Em março, Deborah foi convidada a participar do podcast chamado "Defending Democracy", do ex-primeiro ministro liberal Malcolm Turnbull.
Líder do governo entre 2015 e 2018 através da chamada Coalizão, a aliança entre liberais e nacionais, Turnbull criou o podcast para analisar casos no planeta em que a democracia, em sua visão, está ameaçada e relacioná-la com a política australiana.
E o Brasil foi um dos destaques do episódio, com participação da professora Deborah, que leciona na escola de Estudos Sociais da Universidade de Nova Gales do Sul (UNSW).

A professora Deborah Barros Leal Farias, da UNSW.
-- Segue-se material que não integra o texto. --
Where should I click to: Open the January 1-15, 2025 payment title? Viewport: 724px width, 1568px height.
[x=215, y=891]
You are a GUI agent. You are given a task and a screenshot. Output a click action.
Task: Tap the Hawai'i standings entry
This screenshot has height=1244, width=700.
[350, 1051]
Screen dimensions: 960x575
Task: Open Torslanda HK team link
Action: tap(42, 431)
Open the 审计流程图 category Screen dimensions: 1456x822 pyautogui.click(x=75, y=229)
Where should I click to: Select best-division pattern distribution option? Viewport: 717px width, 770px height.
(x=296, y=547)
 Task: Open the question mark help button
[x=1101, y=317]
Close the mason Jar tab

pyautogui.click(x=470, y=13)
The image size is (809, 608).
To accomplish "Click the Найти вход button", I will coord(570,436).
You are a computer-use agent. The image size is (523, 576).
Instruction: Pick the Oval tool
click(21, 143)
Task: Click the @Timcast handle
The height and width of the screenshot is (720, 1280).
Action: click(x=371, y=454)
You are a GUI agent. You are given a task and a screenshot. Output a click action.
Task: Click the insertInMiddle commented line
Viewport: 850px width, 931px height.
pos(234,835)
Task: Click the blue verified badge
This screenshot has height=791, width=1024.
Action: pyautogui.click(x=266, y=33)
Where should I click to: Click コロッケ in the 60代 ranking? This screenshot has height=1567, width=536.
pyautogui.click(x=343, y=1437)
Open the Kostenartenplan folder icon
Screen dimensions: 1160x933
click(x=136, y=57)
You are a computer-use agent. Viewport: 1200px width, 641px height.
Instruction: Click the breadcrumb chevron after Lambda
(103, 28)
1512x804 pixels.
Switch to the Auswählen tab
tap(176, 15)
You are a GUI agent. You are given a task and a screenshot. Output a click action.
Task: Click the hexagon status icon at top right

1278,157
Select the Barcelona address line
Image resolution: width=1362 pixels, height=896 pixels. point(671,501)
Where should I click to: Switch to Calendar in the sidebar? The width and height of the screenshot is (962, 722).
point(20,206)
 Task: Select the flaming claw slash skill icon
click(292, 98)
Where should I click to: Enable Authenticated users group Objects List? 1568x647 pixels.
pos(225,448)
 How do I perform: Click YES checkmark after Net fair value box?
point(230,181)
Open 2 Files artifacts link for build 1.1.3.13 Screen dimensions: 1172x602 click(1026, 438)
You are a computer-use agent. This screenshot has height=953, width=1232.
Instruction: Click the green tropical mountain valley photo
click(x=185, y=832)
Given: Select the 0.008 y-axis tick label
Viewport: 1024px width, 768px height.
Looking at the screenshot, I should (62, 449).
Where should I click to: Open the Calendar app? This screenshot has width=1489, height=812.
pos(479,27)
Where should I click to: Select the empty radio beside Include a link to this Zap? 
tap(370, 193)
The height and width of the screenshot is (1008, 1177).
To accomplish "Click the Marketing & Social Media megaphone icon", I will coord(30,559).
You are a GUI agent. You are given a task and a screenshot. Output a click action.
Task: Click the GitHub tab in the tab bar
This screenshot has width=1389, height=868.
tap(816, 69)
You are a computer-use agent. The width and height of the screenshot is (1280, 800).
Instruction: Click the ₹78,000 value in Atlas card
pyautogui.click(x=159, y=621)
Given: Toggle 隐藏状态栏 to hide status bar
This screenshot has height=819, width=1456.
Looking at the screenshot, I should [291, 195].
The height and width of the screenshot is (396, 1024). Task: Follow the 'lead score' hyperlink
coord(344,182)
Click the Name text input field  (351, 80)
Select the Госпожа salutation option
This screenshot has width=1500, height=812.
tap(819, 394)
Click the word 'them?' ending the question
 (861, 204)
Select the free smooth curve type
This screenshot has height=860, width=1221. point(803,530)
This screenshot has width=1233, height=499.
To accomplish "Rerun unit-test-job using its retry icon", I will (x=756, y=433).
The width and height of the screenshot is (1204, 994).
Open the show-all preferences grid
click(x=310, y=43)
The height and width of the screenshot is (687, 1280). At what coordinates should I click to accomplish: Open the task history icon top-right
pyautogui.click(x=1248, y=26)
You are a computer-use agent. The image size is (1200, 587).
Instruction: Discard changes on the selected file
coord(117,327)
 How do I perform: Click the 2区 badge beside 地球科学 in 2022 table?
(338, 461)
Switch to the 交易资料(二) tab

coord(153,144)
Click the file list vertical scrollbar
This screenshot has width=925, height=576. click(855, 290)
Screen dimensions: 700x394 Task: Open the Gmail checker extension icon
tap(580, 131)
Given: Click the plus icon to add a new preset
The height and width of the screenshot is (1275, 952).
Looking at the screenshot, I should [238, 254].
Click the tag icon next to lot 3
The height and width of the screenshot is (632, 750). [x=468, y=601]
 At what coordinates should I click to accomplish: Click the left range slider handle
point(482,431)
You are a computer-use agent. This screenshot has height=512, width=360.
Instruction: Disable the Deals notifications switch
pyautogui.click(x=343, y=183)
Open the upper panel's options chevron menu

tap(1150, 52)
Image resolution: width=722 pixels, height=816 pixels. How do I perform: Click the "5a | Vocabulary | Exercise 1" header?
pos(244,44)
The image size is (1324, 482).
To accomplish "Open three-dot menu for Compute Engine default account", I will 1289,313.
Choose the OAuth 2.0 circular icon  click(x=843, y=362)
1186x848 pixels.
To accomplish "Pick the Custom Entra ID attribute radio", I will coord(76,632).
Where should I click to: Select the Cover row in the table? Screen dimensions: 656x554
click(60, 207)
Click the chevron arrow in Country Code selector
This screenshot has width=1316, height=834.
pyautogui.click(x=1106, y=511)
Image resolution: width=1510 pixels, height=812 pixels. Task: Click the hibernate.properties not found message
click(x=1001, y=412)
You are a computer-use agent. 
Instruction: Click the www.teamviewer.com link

Debora Barros Leal Farias percorreu um longo caminho acadêmico antes de chegar à Universidade de NSW em 2018. É a história dela que vamos contar agora.
Acadêmica desde sempre
A relação da professora Deborah com o ambiente universitário começou praticamente no berço. Seu pai foi professor da Universidade Federal do Ceará no Departamento de Física. E a ascensão profissional dele levou toda a família junto.
Deborah nasceu em Brasília, onde o pai fazia mestrado na época. E várias temporadas na terra da família, Fortaleza, foram entremadas com anos em outros lugares relacionados a projetos acadêmicos do paí, como em São Carlos, no estado de São Paulo, na Califórnia, onde Debora aprendeu a falar inglês na infância, depois próximo de Chicago, também nos EUA, em Antuérpia, na Bélgica, e depois, desta vez sozinha, na França, onde aprendeu o francês.
A atual professora da Universidade de Nova Gales do Sul (UNSW) cursou Economia na Universidade Federal do Ceará e Direito na Universidade de Fortaleza.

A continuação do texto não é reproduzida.